Envisia Genomic Test Increases Confidence of IPF Diagnosis, Study Shows
Veracyte’s Envisia Genomic Classifier, the first commercially available genomic test to help diagnose idiopathic pulmonary fibrosis (IPF), can help physicians identify the disease in patients where other tests have been inconclusive, according to real-world data from a recent study.
The study, “Employing Bronchoscopic Lung Cryobiopsy and a Genomic Classifier in the Multidisciplinary Diagnosis of Diffuse Interstitial Lung Diseases,” was published in the journal CHEST.
“This new publication adds to the growing body of clinical evidence showing that the Envisia classifier helps physicians make a more confident diagnosis of IPF,” Bonnie Anderson, chairman and CEO of Veracyte, said in a press release. “We believe our test can significantly improve care for patients with suspected IPF, helping them avoid unnecessary surgeries and receive appropriate treatment more quickly.”
One of the telltale signs of IPF is a distinct pattern of usual interstitial pneumonia (UIP) visible on high-resolution computed tomography (HRCT) scans of the lungs.
However, this pattern is not clear in some patients, making it difficult for physicians to determine if these patients have IPF or another type of interstitial lung disease (ILD). In such cases, a surgical biopsy that allows physicians to closely examine patients’ lung tissue is usually the best method to make an accurate diagnosis. However, this procedure is highly invasive and may lead to complications.

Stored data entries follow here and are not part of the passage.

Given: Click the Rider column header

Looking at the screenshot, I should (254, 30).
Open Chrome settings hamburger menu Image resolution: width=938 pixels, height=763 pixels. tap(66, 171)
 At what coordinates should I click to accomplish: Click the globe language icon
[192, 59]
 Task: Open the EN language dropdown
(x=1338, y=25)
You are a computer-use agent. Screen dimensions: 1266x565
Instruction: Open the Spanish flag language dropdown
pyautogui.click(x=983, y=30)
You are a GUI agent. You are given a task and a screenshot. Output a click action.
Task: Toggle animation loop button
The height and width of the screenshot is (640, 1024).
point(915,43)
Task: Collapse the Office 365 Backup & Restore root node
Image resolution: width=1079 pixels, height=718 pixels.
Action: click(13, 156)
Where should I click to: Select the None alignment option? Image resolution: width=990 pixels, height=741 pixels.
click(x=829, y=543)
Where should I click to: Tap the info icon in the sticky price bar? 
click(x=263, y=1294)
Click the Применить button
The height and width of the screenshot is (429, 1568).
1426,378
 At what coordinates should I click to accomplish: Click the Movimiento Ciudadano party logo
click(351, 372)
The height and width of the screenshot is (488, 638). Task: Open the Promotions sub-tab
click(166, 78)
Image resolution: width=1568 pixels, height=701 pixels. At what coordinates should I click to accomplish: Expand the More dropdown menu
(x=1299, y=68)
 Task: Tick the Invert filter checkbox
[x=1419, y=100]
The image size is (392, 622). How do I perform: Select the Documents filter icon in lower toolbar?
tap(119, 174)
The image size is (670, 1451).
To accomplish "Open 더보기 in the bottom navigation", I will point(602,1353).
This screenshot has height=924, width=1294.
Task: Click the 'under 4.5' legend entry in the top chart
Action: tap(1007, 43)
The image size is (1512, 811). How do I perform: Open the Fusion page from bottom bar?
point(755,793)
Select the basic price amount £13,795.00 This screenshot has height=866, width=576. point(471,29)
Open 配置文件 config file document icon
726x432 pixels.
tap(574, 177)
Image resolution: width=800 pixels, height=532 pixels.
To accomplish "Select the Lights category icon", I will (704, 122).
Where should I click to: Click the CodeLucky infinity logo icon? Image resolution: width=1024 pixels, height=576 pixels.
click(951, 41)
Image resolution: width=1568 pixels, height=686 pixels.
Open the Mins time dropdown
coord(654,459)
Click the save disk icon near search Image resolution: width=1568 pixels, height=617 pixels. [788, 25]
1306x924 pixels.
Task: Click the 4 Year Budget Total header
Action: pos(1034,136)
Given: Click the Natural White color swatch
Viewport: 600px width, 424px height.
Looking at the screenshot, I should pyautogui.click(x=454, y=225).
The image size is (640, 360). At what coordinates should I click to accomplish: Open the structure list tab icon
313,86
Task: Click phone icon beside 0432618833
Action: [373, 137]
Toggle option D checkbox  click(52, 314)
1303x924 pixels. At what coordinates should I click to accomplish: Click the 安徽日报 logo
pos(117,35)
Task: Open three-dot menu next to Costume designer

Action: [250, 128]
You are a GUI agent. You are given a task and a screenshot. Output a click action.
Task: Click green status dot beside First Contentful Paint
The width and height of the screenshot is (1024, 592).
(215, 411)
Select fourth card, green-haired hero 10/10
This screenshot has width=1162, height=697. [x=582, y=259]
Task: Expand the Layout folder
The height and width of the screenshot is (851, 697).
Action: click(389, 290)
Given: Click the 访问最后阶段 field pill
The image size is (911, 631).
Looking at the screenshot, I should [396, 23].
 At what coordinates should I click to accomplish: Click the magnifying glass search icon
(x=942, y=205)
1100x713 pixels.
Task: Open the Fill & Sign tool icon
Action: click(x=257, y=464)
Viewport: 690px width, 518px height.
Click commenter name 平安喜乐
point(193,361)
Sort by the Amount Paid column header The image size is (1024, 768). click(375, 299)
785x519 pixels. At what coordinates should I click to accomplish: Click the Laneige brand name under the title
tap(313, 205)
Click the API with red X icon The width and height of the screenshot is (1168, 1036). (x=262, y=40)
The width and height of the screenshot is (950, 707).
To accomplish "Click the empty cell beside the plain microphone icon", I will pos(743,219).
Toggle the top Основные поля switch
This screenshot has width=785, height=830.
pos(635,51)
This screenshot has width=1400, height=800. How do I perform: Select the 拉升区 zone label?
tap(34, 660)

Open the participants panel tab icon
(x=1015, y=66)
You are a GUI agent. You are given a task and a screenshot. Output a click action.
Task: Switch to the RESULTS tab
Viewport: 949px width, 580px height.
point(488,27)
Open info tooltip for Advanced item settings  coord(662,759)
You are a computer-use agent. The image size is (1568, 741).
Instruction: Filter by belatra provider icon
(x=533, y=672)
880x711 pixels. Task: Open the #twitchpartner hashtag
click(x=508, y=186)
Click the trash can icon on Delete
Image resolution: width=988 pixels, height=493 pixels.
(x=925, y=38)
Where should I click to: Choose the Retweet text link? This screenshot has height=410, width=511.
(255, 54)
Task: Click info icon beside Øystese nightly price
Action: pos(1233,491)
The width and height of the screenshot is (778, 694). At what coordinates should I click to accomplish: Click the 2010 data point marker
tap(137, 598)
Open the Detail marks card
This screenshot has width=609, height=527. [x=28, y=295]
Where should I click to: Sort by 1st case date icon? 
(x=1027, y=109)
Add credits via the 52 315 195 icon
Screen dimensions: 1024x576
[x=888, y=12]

“Distinguishing IPF from other ILDs can be challenging even in settings where a multidisciplinary approach is used,” said Joseph Lasky, MD, professor of medicine at Tulane University and corresponding author of the study.
The Envisia Genomic Classifier is a new type of test that is designed to help physicians distinguish IPF from other ILDs, without having to resort to invasive, costly, and potentially risky surgery.
The test does so by combining RNA sequencing — a technique that allows scientists to examine all RNA molecules produced from active genes in a cell or tissue — with machine learning to identify the distinct UIP pattern that characterizes IPF. Veracyte is now preparing to launch the test in markets worldwide in 2021.
The new independent study, carried out by physicians from several institutions in the U.S., showed that the addition of the Envisia Genomic Classifier to bronchoscopic lung cryobiopsy (BLC) increased physicians’ diagnostic confidence in patients with a probable UIP pattern.
BLC is a diagnostic procedure in which a sample of lung tissue is frozen and taken to be examined while patients undergo a bronchoscopy — a procedure in which a physician inserts a flexible, lighted tube into a person’s lungs through the mouth or nose to examine the bronchi.
In the study, two multidisciplinary teams of physicians gathered to discuss the diagnosis of 24 patients with suspected IPF or other ILDs whose HRCT findings were inconclusive.
One of the teams reviewed patients’ radiological findings first, followed by BLC, and finally by the Envisia test, while the other team analyzed data from the Envisia test before the BLC findings.
In the overall group of patients, the diagnostic confidence in the first team of physicians increased from 46% to 75% following the addition of the Envisia test results to those obtained from the BLC. This increase was even higher for patients who had a probable UIP pattern (43% to 93%) and for those who received a final diagnosis of IPF (31% to 92%).
In the second team, the addition of the BLC findings to the Envisia test results increased physicians’ diagnostic confidence from 29% to 67% in the overall patient population. This increase was slightly higher among those who had a probable UIP pattern (27% to 73%).
Researchers also found the Envisia test results matched the final UIP or non-UIP diagnosis in 96% of the cases in the first team, and 92% in the second. These values were higher compared to those seen for BLC findings, which matched the final diagnoses in 83% of the cases in both teams.
Based on the results, the team concluded that the Envisia test “increased the diagnostic confidence when added to BLC in patients with a probable UIP pattern, and in appropriate clinical settings can be used without BLC,” they wrote.
“Our findings suggest that integrating Envisia classifier genomic data into the full context of recommended practice enables clinicians to increase their confidence in diagnosing IPF, particularly in patients whose imaging results suggest probable UIP, but for whom a secure diagnosis remains in doubt,” Lasky said.
Veracyte’s Anderson added: “These findings are important to helping us expand coverage with commercial payers, pursue clinical guideline inclusion and expand access for the Envisia classifier globally.”